Best Alternatives, meanwhile, has put forward transitioning into the farming of local fish species — a long-term objective they’re looking into with European research firm VB Consultancy.   

“We’re trying to convince government and businesses that instead of farming invasive tilapia and cream dory, we should invest in the farming of high-value local fish species like ludong (which is expensive at P5,000 per kilo). It’s a type of mullet, a very common fish, just like how the maliputo and tawilis in Taal Lake are really nothing more than freshwater sardines, which can be marketed well,” said Mr. Yan.  

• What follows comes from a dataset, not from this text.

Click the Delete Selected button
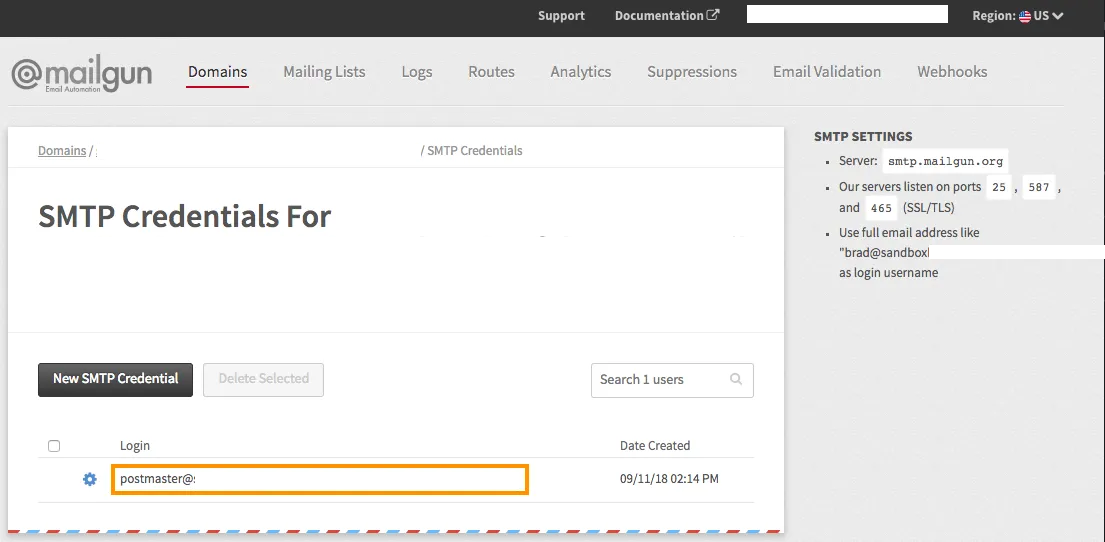This screenshot has height=542, width=1105. 263,379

He cited their advantages: being better adapted to local conditions, resilient to diseases in this part of the world, and profitable for fish farmers who can earn up to P5,000 per kilo of ludong compared to at least P15 per kilo for knifefish and about P80 for tilapia.  

Mr. Pol of BFAR-NIFTC echoed this sentiment, adding that culturing these fishes in aquaculture facilities could eventually lead to more affordable prices once the population grows, since large ayungin currently reach up to P600 a kilo.   

“If we embrace the technologies now, there’s potential for profit, locally and in export markets. Most people have this idea that, to be sustainable, you have to let go of profitability. That’s not true. You can be profitable by farming the right species and you can bring back native fish in the country,” said Mr. Yan.